I giudizi degli analisti finanziari sul comparto petrolifero sono moderatamente positivi, anche alla luce della consistente revisione al rialzo delle stime di crescita sia relative agli utili per azione che agli utili operativi per l’esercizio in corso. In particolar modo, i miglioramenti sembrano beneficiare certamente di una sorta di “effetto comparativo positivo“, che non può che portare a un rapido confronto con i decisi cali che erano stati registrati nel corso del 2016, e che erano stati limitati solamente in parte dai risultati degli ultimi mesi dell’anno.
In modo più dettagliato, a pesare in misura maggiore sono le attese per livelli ancora elevati del prezzo del petrolio, con il greggio che dovrebbe stabilizzarsi in maniera quasi certa al di sopra della soglia di 50 dollari al barile. È anzi probabie che il prezzo medio del WTI possa essere pari ad almeno 53 dollari per il 2017, e possa poi crescere a quota 55 dollari nel 2018 o puntare ai 60 dollari nel corso del 2019.

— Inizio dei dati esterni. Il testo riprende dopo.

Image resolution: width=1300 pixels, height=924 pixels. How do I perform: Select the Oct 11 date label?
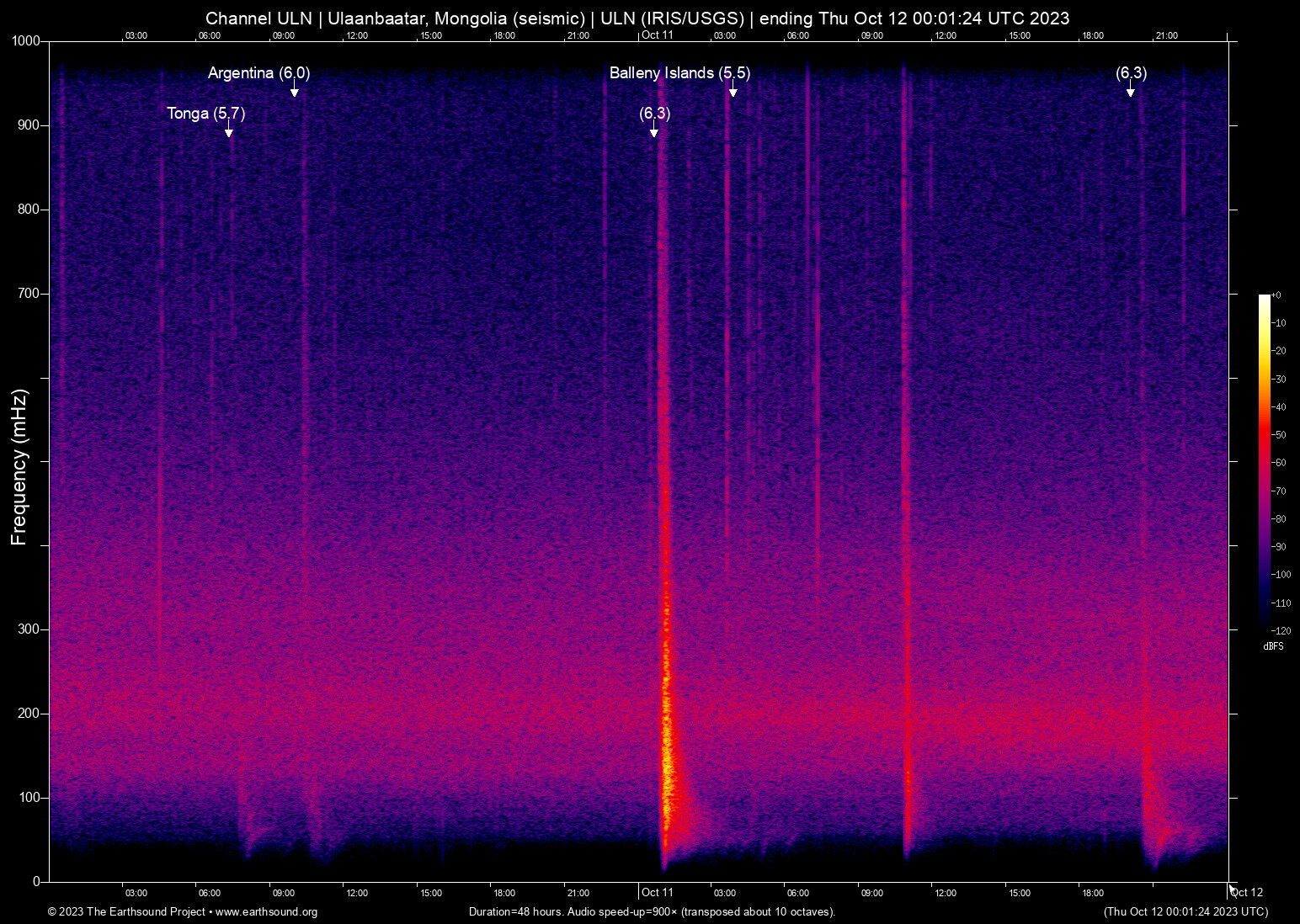(658, 892)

Le motivazioni che supportano un simile ottimismo, come più volte abbiamo ricordato sui nostri siti, sono riconducibili alle prospettive di contenimento dell’offerta da parte dei Paesi OPEC e non-OPEC, anche da un aumento della domanda. Le statistiche più recenti affermano che i tagli alla produzione concordati sono rispettati per il 90%, e ciò lascia presagire anche per la serietà di una possibile nuova intesa dopo la scadenza del termine temporale di questi accordi.
Peraltro, ad avvantaggiarsi di questa situazione dovrebbero risultare i gruppi con elevate attività di E&P (Exploration & Production), rispetto a quelli con business integrati, che a loro volta hanno garantito maggior sostegno negli ultimi esercizi, per via delle caratteristiche difensive.